Yes Lyft Line and Uber Pool. I know Uber pool achieved break even just before the pandemic. It was remarkably cheap and popular in high use areas like major cities. Even if it wasn’t a super profitable product it was a great service that reduced car dependency in America.
I refuse to use Uber but I’ll take Lyft since it is impossible to get an actual taxi anymore.
My last ride I was talking to the driver about someone canceling a $50 fare and her getting it instead which lead to the discovery of her getting $22 of the $48 (minus tip) I was charged.
I agree that Uber is using VC cash to outcompete more effective businesses. It's not sustainable, but in many cases those businesses were predatory either to their employees or the public. This isn't the case everywhere.

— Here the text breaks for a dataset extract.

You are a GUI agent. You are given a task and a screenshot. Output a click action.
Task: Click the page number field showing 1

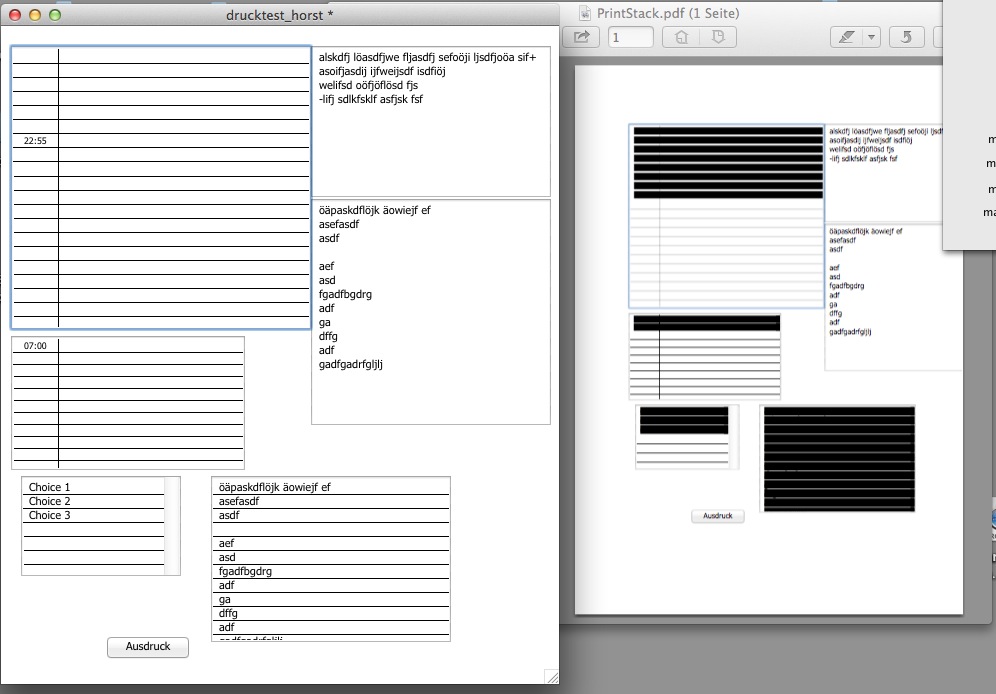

I talked with some ex-cabbie Uber drivers. With cabs, they had to pay back the owner each shift for use of the vehicle and license. About half of the shift would be worked free. If they were new and got weekday graveyard, it was particularly bad. They seemed much happier with Uber. I'm a bit concerned about hard to quantify costs like vehicle wear ultimately making it worse, though.
You might be a little low there. In my direct experience as a driver pre-covid, it was close to 50%, and many drivers in the relevant subreddits have reported it frequently being more than that since. Imagine hearing a passenger complain about their $15 fare when you only see $6 of it (out of which you still have to cover your gas usage). 25-30 percent seems reasonable in comparison.